5 expert tips to do well on the MCCQE 2 and NAC OSCE

This blog was written by a University of Toronto medical school graduate who has been in practice for almost 30 years. He is currently an academic family physician at a University of Toronto teaching hospital and has been an examiner for the MCCQE 2 for over 5 years (find out more about the LMCC exams at mcc.ca).
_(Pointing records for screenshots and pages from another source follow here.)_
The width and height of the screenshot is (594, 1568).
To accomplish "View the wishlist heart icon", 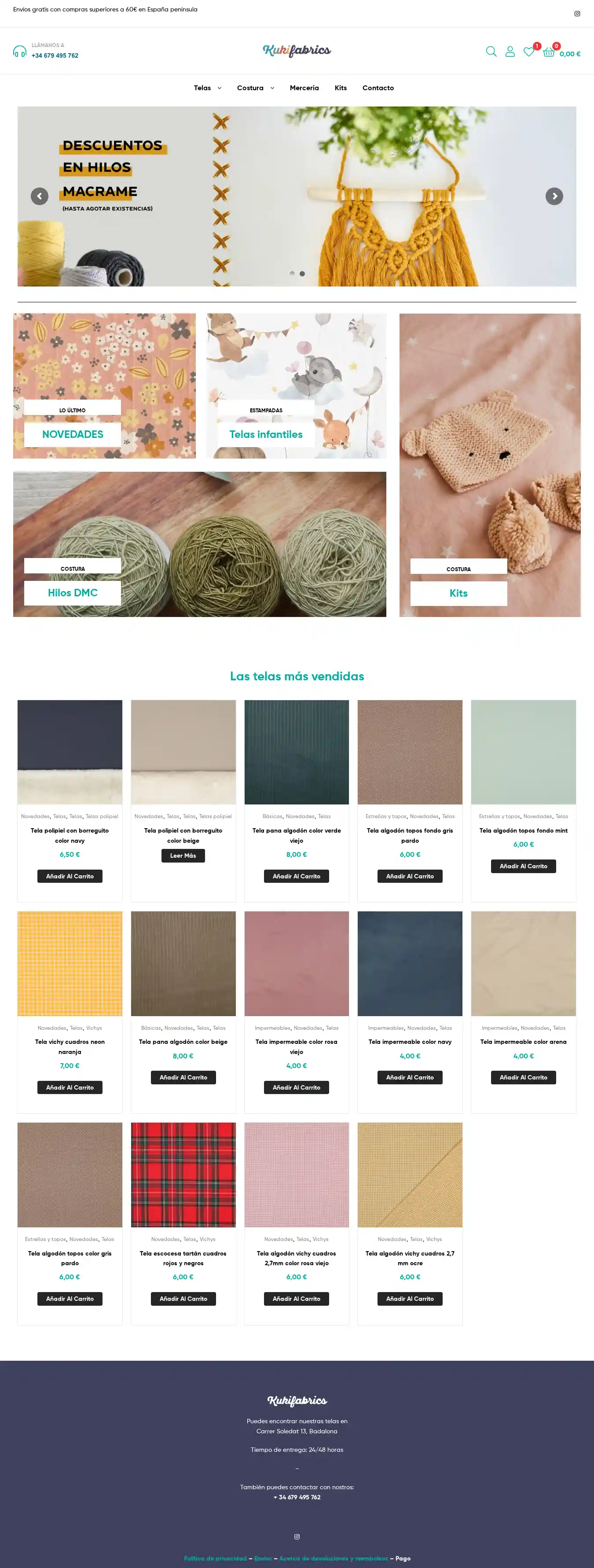I will pos(529,52).
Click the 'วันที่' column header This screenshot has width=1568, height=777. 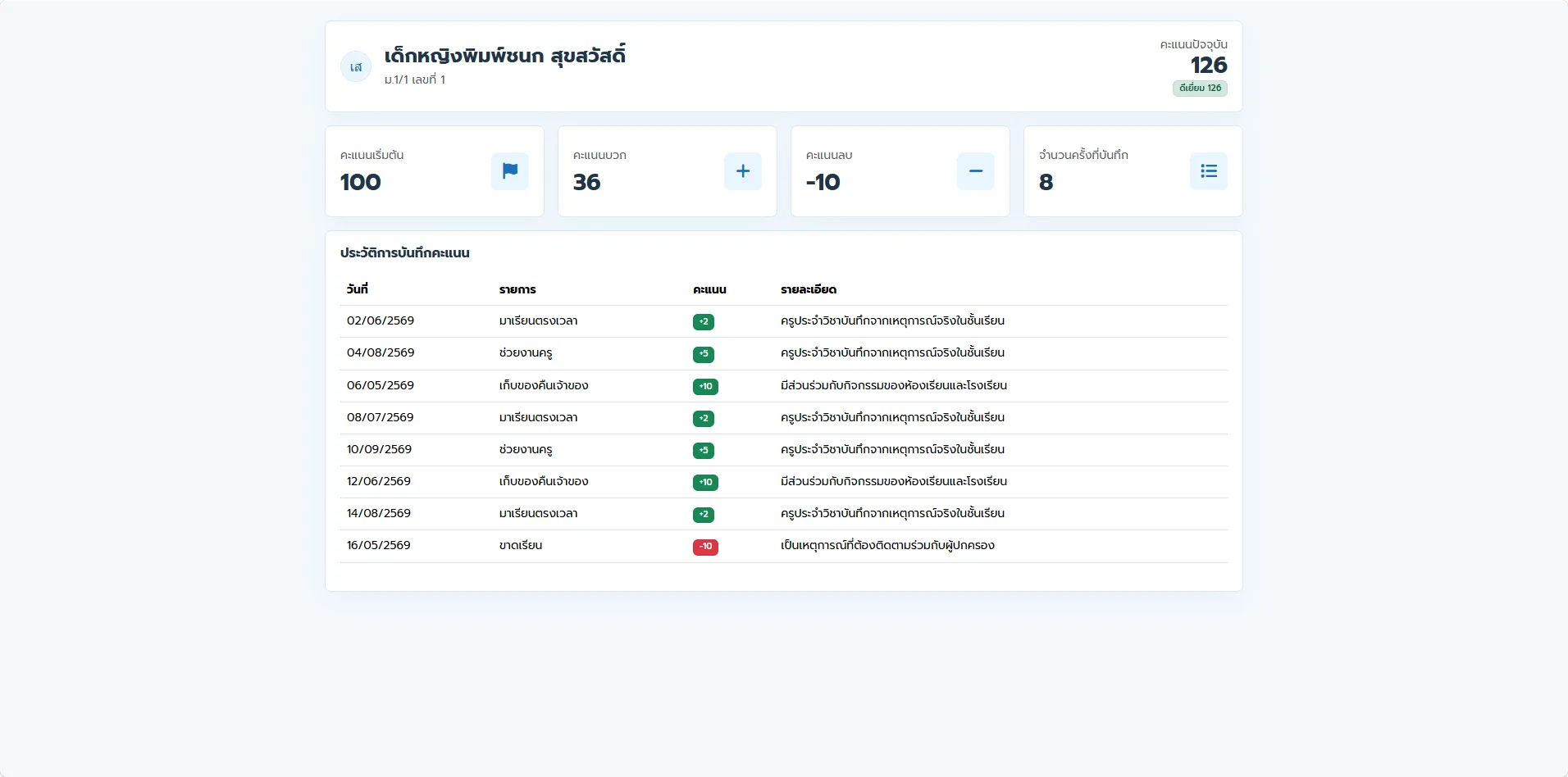pos(357,289)
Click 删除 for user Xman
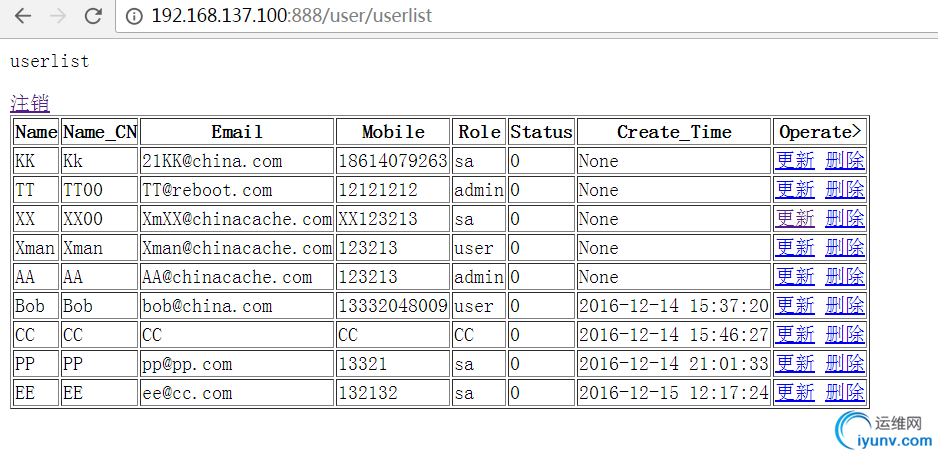938x457 pixels. 845,248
  1. Read the question stem very carefully. You may be feeling nervous and anxious during the exam, which is understandable. Try to calm down and read the question stem very carefully and perform the required tasks accordingly. For example, you may be asked to take history and perform a physical exam within ten minutes. Do not spend nine minutes on history and rush through the physical exam in the last minute because you forgot about it. This sounds like common sense, but a significant percentage of candidates seem to forget about this during the exam.
  1. Pay special attention to proper patient draping during the exam. As a physician, you must ensure patient comfort and privacy during clinical encounters. This is vital to building physician-patient rapport and trust. It is important to note that making the standardized patient uncomfortable will usually make the examiner uncomfortable, too. When you are practicing physical exam maneuvers for the exam, always think about how to drape the patient in every scenario. This skill-set will be very important in your future clinical practice.
  1. During a history taking station, be as thorough as possible with each task. This includes taking a social history and a thorough relevant system functional inquiry. If you have extra time, take more history, as you are being marked on eliciting the history.
  1. Perform the physical properly, and VERBALIZE every step of your physical exam. Similar to history taking, you are also being marked on eliciting physical exam maneuvers. Sometimes, the examiner cannot see what you are doing and you want to get the credit for what you did. Proper technique is also important. For example, do not auscultate the chest over the gown.
  1. DO NOT make up any pathological findings on the physical exam. Typically, standardized patients are healthy individuals and are not likely to have pathological findings on the physical exam. For example, you are unlikely to find crackles on chest auscultation, as the exam is not going present you with a standardized patient that has full blown pneumonia. The examiner will tell you any abnormal findings in the area that you are examining.